2023年3月31日金曜日

ガラスの知識

 以下の本からのメモ書きです。 『ガラスの来た道: 古代ユーラシアをつなぐ輝き (563) (歴史文化ライブラリー 563)』小寺智津子、吉川弘文館 (2022/12/19)

8頁、「ガラスの原材料と生産」です。

ガラスはシリカ(SiO₂)(二酸化ケイ素)を主成分とし、溶融剤を加えて作られる。溶融剤は、シリカ原料を溶けやすくし、ガラスの粘度を下げるなど作業性を良くする働きがある。シリカに溶融剤とさらに着色剤などをいれて高温で加熱すると、これらの材料からガラスへと変化する。一度ガラスへと変化すると、冷えても、また再溶融しても、ガラスはガラスのままである。
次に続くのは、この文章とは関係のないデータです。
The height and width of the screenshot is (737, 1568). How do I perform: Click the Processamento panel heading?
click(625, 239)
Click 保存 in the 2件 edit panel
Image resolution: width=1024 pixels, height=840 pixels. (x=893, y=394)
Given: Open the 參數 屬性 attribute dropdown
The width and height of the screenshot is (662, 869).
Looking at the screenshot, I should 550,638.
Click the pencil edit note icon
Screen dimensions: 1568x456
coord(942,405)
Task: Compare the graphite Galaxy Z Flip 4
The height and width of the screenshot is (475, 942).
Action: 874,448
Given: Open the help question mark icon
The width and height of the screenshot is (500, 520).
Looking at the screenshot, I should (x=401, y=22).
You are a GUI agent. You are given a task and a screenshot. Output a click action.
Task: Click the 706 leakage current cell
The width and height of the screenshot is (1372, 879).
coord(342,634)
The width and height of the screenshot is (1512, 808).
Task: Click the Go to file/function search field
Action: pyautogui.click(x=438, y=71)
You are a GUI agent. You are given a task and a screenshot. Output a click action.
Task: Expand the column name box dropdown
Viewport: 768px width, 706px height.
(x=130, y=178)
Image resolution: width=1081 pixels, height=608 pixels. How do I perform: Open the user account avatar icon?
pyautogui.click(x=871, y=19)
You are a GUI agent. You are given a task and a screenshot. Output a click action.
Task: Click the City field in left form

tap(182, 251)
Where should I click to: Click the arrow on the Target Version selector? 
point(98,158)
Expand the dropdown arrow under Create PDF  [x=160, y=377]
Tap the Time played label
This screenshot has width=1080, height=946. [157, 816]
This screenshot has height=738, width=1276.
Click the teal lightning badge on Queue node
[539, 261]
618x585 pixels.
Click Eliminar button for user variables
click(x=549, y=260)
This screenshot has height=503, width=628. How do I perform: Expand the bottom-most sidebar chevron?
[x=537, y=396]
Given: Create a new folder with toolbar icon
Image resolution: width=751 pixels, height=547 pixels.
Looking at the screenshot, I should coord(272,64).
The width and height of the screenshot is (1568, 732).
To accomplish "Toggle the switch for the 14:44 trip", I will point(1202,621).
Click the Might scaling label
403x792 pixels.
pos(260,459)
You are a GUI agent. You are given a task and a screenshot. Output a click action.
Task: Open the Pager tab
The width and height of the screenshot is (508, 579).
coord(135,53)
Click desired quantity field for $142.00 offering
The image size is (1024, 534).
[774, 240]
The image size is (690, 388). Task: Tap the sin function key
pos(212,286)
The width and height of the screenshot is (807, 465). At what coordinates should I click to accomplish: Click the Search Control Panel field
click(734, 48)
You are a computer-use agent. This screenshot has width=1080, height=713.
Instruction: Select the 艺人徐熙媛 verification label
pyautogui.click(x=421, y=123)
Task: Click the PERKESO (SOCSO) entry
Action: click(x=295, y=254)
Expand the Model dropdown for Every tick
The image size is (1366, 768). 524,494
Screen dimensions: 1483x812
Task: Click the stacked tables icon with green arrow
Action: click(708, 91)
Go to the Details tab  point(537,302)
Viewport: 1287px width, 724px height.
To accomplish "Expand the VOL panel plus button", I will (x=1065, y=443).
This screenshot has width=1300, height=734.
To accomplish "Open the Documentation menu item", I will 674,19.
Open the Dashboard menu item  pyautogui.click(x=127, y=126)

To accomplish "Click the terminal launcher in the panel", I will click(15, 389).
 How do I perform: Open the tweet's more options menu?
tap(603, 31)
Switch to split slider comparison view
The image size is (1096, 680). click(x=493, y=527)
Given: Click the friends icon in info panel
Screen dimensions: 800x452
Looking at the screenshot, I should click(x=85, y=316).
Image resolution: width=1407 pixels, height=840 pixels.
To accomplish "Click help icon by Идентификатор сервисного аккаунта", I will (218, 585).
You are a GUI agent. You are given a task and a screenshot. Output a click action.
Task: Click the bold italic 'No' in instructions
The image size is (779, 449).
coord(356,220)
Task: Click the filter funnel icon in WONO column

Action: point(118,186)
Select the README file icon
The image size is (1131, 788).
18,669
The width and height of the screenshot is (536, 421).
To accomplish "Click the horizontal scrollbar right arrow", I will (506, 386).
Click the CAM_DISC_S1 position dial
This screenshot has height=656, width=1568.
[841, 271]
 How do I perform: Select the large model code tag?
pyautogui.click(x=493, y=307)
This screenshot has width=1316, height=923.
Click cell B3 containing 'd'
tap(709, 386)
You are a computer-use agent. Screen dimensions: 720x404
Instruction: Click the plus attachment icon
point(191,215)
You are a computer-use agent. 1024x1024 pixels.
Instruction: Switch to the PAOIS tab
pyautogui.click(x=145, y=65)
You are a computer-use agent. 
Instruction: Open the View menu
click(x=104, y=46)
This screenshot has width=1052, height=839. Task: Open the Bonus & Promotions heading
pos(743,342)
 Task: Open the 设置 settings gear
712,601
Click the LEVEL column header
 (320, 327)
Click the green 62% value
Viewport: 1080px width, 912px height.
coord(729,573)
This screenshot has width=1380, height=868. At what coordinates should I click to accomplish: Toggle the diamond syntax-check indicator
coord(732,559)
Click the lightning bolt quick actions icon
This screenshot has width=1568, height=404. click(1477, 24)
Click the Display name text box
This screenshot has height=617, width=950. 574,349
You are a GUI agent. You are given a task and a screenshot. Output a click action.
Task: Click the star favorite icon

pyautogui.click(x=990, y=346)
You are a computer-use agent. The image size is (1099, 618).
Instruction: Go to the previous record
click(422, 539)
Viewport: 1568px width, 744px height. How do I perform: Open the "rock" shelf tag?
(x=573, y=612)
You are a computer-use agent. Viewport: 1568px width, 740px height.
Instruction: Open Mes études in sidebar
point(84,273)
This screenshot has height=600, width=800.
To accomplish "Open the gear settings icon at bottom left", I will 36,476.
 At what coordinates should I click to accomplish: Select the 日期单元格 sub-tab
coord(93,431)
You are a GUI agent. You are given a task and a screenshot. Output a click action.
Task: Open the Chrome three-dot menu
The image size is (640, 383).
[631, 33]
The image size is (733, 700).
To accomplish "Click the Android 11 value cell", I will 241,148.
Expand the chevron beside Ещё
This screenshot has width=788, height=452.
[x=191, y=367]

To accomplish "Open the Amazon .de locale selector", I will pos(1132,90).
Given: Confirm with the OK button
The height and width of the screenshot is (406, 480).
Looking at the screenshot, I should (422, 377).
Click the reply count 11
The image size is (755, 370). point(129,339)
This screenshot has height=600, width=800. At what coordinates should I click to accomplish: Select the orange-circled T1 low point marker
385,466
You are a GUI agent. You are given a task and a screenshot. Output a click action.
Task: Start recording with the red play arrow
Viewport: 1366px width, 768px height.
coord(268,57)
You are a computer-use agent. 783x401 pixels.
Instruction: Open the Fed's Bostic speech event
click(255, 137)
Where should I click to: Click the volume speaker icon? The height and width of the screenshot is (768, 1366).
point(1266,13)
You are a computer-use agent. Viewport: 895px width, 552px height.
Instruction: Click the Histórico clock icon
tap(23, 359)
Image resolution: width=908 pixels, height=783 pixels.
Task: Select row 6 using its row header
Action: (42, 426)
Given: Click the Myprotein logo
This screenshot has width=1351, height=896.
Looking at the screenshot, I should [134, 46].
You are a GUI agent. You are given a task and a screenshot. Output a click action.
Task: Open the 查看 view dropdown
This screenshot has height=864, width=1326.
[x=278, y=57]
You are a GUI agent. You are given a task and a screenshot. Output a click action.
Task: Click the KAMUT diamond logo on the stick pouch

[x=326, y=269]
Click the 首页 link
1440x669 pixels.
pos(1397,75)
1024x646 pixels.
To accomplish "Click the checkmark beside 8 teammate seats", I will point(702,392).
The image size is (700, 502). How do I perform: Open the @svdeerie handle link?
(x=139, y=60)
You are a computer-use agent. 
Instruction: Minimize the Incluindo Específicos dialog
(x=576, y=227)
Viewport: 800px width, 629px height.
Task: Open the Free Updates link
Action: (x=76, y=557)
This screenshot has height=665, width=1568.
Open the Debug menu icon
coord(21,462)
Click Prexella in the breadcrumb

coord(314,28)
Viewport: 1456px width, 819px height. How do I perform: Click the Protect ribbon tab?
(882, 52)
シリカの代表的なものは石英《せきえい》である。石英は岩石や砂、土などの中に広く分布し、ガラス原料として適したものとしては珪石《けいせき》や珪砂《けいさ》がある。溶融剤には、鉛やソーダなど様々な物質がそれに使われる。シリカと溶融剤からガラスを生産するには、おおよそ一二〇〇度以上の温度を必要とする。これはちょうど鉄の製造において必要な温度である。つまり鉄生産技術のない日本では、弥生時代にガラスの原料からの生産技術は無かったことがわかる。

一方、一度作られたガラスを加熱して鋳型などで形を作り直すのは八〇〇度程度から可能である。これは実は青銅器の製造温度と重なるのである。

鉄の製造技術はないが、温度の低い青銅器の製造技術がある、というのは古代において中心的な文明の周辺にある諸文化においてみられる状況である。そのような周辺の社会において、高度な文明から入手したガラスを利用して、独自のスタイルのガラス製品が製作(再加工)されていくのである。まさに我々の弥生時代の文化がそれに当てはまる。

13頁に溶融剤が地域によってさまざまであることが書いてます。

例えば古代ローマやエジプトなど地中海沿岸ではナトロン(天然ソーダ)を溶融剤として使用し、ナトロンガラスが作られた。

一方で中国の戦国時代から漢代には、バリウムを特徴的に含んだ鉛バリウムガラスが作られた。このためガラスの化学分析をすると、その基礎ガラスの化学組成から、このガラス素材がどこで作られたかがわかる、というわけだ。

問題は、「ガラスの生産地=そのガラス製品の製作地」とはならないことがあるとのことです。一次製品とか二次製品とかは考古学の手法によってクリアになるとのことです。

今まで気にしてなかったですが、陶磁器も焼成温度とかで関係ありそうです。釉薬とかにガラス質のものが含まれると一二〇〇度とかの温度が作れないと出来ないことになります。